Sunday, April 20, 2025

Pre-recession subdivision plans on Brunswick Peninsula revived by new owner

Plans for Village Green continue a decades-old project in Brunswick County on a peninsula amid Saucepan Creek. (Port City Daily/Courtesy Brunswick County)

BRUNSWICK COUNTY — There is new movement for a subdivision project on a peninsula enwrapped by the Saucepan Creek in Brunswick County. It’s located inland of the Shallotte Inlet that flows between Ocean Isle Beach and Holden Beach. 

Since the 1970s, at least two corporations have had control of the roughly half-dozen acres called Village Green. Waterside land was sold by the lot for decades. Bigger plans approved in 2006 never materialized. 

Most of the undeveloped acreage was sold this summer, reportedly for far below market value.
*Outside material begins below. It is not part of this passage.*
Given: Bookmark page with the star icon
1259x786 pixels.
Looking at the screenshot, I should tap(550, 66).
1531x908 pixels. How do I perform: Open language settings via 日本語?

On Monday the Brunswick County Planning Board approved an application from the new owners to expand the subdivision with 86 additional lots. 

The development team includes Nathan Sanders, the owner of Sanco Builders and its sister company Dominion Land, who is listed as a member of the company that bought the 67 acres in July. 

According to LandWatch, the peninsula is under contract for $870,000 in an off-market sale, “aggressively priced at $500,000 less than the reported tax value.” (The taxable value is listed as $1,279,920, property records show.)

Along the stretch of the property that faces the Intracoastal Waterway, homes have already been built on most of the lots. The previous owner, a South Carolina family corporation, worked to sell lots in the 1980s and more recently. A few unbuilt coastal lots were also sold to the new owner, but not included in the development application.

The existing subdivision spans 52 single-family lots on 25 acres. The newly approved expansion will add the new lots to 48 acres on the peninsula’s northern coast and inland parts. 

Water will be provided by Brunswick County and sewer will be served by individual septic tanks. Two of the roads within the subdivision are private, while one is maintained by the N.C. Department of Transportation.

The entity Zeitgeist, Inc. sold lots in Village Green during the 1970s. Its registered agent was Brunswick Plantation developer and attorney Mason Anderson, who is credited with putting southeastern N.C.’s coastal allure on the map. Reportedly, during the gas shortages of the 1970s, Anderson noticed the travelers trekking from the northeast to Florida, ignorant of the beaches to their left that they passed along the way. 

He placed advertisements in Long Island’s Newsday and the Philadelphia Inquirer to bring northerners’ attention to Brunswick County’s beaches, according to a 2005 StarNews article.

The successor group of Zeitgeist was Piver Corporation, made up of members of the same-named family from South Carolina, which made the recent sale to the new development team’s LLC. 

The Piver family put forward plans to add 105 single-family lots to 68 acres on the peninsula in 2006. The project was approved but never built, and that go-ahead has since expired. 

The 2007 stormwater permit has also expired and the developer will need to renew it. 

One development proposal also considered by the planning board Monday night was previously denied for stormwater concerns.

READ MORE: Brunswick development nixed due to flood concerns is reapplying

Given the county’s coastal conditions and abundant wetlands, prepping a stormwater system that can accommodate a 100-year storm event is encouraged by planning staff. (The previously denied project was approved at the Monday hearing after the site plans were revised to prepare for the 100-year event.)

Members of the development team and previous owners did not immediately respond to requests for interviews. 

The Village Green subdivision expansion, which could bring to finality a pre-recession project decades in the making, is part of a large number of development proposals that have been approved this year by the Brunswick County Planning Board. 

A collaborative interstate roadway project that includes both Carolinas — designed to create a better bypass of Myrtle Beach that will connect into southwestern Brunswick County — has attracted a cluster of developments on the Brunswick side of the border area.